_Given exercise_
Can you quote, word for word, the lines of the data from the line with "Where should I click to: Open the three-dot" to the line with "Expand the terminal", including both of those lines?

----

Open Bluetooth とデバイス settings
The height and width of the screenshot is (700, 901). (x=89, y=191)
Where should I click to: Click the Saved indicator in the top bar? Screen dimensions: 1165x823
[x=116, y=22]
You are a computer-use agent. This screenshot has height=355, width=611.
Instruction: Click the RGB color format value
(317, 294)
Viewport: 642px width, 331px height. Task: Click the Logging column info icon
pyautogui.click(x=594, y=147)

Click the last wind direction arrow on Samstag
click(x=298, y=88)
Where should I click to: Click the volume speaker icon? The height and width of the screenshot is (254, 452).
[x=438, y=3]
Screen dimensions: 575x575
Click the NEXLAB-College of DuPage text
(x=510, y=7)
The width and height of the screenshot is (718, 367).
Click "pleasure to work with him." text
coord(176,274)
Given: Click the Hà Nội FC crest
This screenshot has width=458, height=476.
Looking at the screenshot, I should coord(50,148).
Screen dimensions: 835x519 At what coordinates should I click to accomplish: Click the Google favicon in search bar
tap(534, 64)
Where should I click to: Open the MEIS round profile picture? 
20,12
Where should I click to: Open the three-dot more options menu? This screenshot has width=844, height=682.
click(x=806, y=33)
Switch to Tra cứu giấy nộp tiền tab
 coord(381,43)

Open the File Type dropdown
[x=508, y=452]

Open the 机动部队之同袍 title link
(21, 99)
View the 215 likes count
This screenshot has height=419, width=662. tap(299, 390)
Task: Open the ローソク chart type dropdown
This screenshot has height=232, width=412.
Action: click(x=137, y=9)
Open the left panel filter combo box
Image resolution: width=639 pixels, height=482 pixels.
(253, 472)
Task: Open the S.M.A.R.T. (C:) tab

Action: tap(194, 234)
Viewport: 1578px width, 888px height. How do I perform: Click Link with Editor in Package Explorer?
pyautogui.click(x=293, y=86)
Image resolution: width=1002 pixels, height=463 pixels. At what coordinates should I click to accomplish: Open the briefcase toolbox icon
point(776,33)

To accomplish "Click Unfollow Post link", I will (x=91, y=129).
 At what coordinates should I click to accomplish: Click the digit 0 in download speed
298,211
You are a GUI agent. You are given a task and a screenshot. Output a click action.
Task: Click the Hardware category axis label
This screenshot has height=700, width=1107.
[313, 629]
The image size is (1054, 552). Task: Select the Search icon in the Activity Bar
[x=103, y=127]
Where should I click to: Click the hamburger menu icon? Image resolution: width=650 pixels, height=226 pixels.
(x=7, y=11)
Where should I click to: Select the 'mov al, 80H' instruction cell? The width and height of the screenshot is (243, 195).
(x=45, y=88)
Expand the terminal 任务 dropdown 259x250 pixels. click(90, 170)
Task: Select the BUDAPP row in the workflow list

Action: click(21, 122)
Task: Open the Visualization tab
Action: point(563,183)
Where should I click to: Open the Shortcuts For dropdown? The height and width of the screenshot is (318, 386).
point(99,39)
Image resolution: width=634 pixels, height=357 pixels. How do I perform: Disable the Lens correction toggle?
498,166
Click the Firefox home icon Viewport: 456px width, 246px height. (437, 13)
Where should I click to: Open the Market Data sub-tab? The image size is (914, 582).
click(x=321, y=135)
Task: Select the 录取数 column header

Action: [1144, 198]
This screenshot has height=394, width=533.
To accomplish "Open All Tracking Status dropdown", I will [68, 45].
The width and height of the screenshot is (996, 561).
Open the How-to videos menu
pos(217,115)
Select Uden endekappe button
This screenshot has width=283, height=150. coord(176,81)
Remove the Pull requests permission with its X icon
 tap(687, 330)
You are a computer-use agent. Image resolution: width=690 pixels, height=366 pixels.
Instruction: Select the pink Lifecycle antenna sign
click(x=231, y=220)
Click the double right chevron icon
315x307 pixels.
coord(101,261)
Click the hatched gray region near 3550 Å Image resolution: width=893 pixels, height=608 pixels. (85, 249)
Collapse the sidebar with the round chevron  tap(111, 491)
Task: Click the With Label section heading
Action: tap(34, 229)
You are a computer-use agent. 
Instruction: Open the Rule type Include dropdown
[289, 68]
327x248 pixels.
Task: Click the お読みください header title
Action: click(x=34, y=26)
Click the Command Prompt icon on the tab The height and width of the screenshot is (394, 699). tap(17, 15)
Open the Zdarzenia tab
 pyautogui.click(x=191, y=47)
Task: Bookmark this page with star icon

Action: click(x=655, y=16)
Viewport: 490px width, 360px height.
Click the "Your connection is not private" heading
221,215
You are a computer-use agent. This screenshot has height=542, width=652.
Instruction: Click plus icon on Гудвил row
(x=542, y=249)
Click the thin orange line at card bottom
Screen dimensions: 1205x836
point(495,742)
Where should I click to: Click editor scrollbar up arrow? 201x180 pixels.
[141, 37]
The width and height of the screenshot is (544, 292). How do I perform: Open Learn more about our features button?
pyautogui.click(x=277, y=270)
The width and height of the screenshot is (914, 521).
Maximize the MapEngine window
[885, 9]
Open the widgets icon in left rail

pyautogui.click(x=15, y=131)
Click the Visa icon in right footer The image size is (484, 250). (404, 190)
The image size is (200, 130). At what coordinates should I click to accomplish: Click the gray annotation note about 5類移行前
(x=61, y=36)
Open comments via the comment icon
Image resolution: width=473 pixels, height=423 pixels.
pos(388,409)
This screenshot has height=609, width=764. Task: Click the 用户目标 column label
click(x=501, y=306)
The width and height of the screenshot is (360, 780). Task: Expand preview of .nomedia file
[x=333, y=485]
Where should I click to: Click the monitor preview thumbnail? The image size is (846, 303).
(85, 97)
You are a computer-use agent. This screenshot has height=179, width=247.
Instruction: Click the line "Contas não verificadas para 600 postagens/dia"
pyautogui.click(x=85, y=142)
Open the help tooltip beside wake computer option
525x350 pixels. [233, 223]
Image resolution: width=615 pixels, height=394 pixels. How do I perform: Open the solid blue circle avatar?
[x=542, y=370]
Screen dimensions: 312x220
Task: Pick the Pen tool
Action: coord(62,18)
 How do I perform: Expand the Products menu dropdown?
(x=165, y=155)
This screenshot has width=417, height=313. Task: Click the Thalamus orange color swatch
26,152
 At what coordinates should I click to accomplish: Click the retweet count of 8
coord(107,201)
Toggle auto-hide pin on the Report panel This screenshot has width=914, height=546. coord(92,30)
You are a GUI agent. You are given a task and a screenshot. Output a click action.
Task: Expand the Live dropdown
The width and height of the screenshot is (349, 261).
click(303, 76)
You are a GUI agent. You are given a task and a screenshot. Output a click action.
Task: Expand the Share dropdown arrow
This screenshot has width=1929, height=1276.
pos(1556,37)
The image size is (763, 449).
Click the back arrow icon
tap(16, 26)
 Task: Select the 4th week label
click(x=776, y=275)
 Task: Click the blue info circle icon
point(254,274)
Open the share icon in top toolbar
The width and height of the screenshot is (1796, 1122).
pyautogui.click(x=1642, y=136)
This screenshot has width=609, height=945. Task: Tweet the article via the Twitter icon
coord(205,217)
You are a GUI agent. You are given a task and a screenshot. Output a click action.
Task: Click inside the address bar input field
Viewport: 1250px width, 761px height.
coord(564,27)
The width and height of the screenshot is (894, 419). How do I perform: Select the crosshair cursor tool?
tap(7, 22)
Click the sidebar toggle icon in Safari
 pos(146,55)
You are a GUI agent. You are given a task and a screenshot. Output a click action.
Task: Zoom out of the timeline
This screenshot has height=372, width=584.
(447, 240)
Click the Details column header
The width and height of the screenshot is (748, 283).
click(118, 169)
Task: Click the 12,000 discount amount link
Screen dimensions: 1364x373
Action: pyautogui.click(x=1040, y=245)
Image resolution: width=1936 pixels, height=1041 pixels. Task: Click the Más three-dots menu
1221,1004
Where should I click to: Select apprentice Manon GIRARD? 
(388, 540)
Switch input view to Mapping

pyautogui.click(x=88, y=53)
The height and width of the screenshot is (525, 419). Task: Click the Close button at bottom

----

_Task response_
Where should I click to: Open the three-dot more options menu? This screenshot has width=844, height=682.
click(x=806, y=33)
Switch to Tra cứu giấy nộp tiền tab
 coord(381,43)

Open the File Type dropdown
[x=508, y=452]

Open the 机动部队之同袍 title link
(21, 99)
View the 215 likes count
This screenshot has height=419, width=662. tap(299, 390)
Task: Open the ローソク chart type dropdown
This screenshot has height=232, width=412.
Action: click(x=137, y=9)
Open the left panel filter combo box
Image resolution: width=639 pixels, height=482 pixels.
(253, 472)
Task: Open the S.M.A.R.T. (C:) tab

Action: tap(194, 234)
Viewport: 1578px width, 888px height. How do I perform: Click Link with Editor in Package Explorer?
pyautogui.click(x=293, y=86)
Image resolution: width=1002 pixels, height=463 pixels. At what coordinates should I click to accomplish: Open the briefcase toolbox icon
point(776,33)

To accomplish "Click Unfollow Post link", I will (x=91, y=129).
 At what coordinates should I click to accomplish: Click the digit 0 in download speed
298,211
You are a GUI agent. You are given a task and a screenshot. Output a click action.
Task: Click the Hardware category axis label
This screenshot has height=700, width=1107.
[313, 629]
The image size is (1054, 552). Task: Select the Search icon in the Activity Bar
[x=103, y=127]
Where should I click to: Click the hamburger menu icon? Image resolution: width=650 pixels, height=226 pixels.
(x=7, y=11)
Where should I click to: Select the 'mov al, 80H' instruction cell? The width and height of the screenshot is (243, 195).
(x=45, y=88)
Expand the terminal 任务 dropdown 259x250 pixels. click(90, 170)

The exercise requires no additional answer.